◆ What the task requires:
Reproduce the material below, swapping every occurrence of "screenshot" for "screen capture" and leaving everything else untouched.

◆ Records supplied:
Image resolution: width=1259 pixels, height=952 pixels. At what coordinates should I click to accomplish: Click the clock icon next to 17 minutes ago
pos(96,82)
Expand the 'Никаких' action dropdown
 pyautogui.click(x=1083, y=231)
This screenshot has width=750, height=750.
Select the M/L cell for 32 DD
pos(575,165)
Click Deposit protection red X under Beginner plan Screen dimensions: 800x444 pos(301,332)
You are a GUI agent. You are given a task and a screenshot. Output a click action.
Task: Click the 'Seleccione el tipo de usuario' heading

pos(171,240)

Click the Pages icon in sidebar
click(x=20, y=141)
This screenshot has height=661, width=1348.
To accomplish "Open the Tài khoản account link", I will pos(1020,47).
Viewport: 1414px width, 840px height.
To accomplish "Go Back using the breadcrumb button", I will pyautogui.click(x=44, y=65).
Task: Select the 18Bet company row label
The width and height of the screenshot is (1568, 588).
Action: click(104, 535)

◆ The output:
Image resolution: width=1259 pixels, height=952 pixels. At what coordinates should I click to accomplish: Click the clock icon next to 17 minutes ago
pos(96,82)
Expand the 'Никаких' action dropdown
 pyautogui.click(x=1083, y=231)
This screen capture has width=750, height=750.
Select the M/L cell for 32 DD
pos(575,165)
Click Deposit protection red X under Beginner plan Screen dimensions: 800x444 pos(301,332)
You are a GUI agent. You are given a task and a screen capture. Output a click action.
Task: Click the 'Seleccione el tipo de usuario' heading

pos(171,240)

Click the Pages icon in sidebar
click(x=20, y=141)
This screen capture has height=661, width=1348.
To accomplish "Open the Tài khoản account link", I will pos(1020,47).
Viewport: 1414px width, 840px height.
To accomplish "Go Back using the breadcrumb button", I will pyautogui.click(x=44, y=65).
Task: Select the 18Bet company row label
The width and height of the screen capture is (1568, 588).
Action: click(104, 535)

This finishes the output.